The crap that American women have been dealing with got even worse on Tuesday. Not content with ending abortion in Texas, Greg Abbott assured everyone that women in Texas who were raped didn’t have to worry about any resulting pregnancy because he was going to “end rape” in Texas.
I don’t know about you, but that wasn’t a particularly reassuring statement, given how little most men in power care about rape in this country. In fact, my first thought was that he was just going to decriminalize rape. My second thought was the same thing. Ugh.
Because Abbott is the gaffe that keeps on giving, today he also revealed his complete ignorance about a woman’s reproductive cycle. See, he confidently told everyone that 6 weeks was more than enough time for a woman who was pregnant to get an abortion. I mean, it’s a whole month and a half, right?
Well, here’s the thing: the 6 week marker (or the 1 month marker, or the 3 month marker), is measured back from the first day of the woman’s last period. And since menstruation (if you’re not on hormonal birth control) is erratic for most women, lots of women wouldn’t even know at 6 weeks that they’d missed a period.
This reminds me of this story:
An Idaho lawmaker received a brief lesson on female anatomy after asking if a woman can swallow a small camera for doctors to conduct a remote gynecological exam.

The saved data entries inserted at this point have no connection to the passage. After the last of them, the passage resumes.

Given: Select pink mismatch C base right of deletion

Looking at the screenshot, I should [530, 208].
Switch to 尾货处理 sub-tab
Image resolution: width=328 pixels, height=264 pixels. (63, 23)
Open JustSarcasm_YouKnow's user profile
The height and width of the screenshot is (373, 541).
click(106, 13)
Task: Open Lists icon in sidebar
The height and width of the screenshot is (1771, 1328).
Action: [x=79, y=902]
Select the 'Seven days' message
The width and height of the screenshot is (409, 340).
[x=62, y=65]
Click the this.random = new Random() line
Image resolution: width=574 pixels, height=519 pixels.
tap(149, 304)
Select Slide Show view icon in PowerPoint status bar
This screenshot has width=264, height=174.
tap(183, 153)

The question on Monday from Republican state representative Vito Barbieri came as the House State Affairs Committee heard nearly three hours of testimony on a bill that would ban doctors from prescribing abortion-inducing medication through telemedicine.
Dr Julie Madsen was testifying in opposition to the bill when Barbieri asked the question. Madsen replied that would be impossible because swallowed pills do not end up in the vagina.

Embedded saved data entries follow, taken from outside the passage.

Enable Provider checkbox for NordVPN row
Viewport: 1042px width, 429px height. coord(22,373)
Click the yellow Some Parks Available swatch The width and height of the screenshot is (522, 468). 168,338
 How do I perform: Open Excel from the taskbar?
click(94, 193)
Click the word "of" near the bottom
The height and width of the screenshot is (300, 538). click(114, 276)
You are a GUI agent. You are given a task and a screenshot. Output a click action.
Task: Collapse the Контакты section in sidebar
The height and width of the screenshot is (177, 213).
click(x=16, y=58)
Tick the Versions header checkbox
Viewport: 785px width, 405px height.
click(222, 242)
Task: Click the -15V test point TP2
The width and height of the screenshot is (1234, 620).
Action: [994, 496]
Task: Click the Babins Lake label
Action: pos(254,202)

“Fascinating. That makes sense,” Barbieri said, amid the crowd’s laughter.
The more I read men’s comments about abortion, the more I realize that a lot of men have no idea of how a woman’s reproductive system works. It’s peak Dunning Kruger at work.
And there is some hope that there is a legal basis to undo the Texas law. I’ll let Laurence Tribe explain it:
In the Grendel’s Den case, the unbridled veto power interfered not with a service to which anyone had a constitutional right, like abortion, but just with serving liquor. It was simply being governed by someone unaccountable to nobody that offended the Constitution. In the Texas case, even a judge or justice convinced that Roe v. Wade was wrongly decided and that there is no constitutional right to end a pregnancy would need to confront the long line of precedent establishing that due process of law, enshrined in the Fourteenth Amendment, does not permit, to quote the court in Grendel’s Den “delegate[ing] to private, nongovernmental entities power to veto … a power ordinarily vested in agencies of government.”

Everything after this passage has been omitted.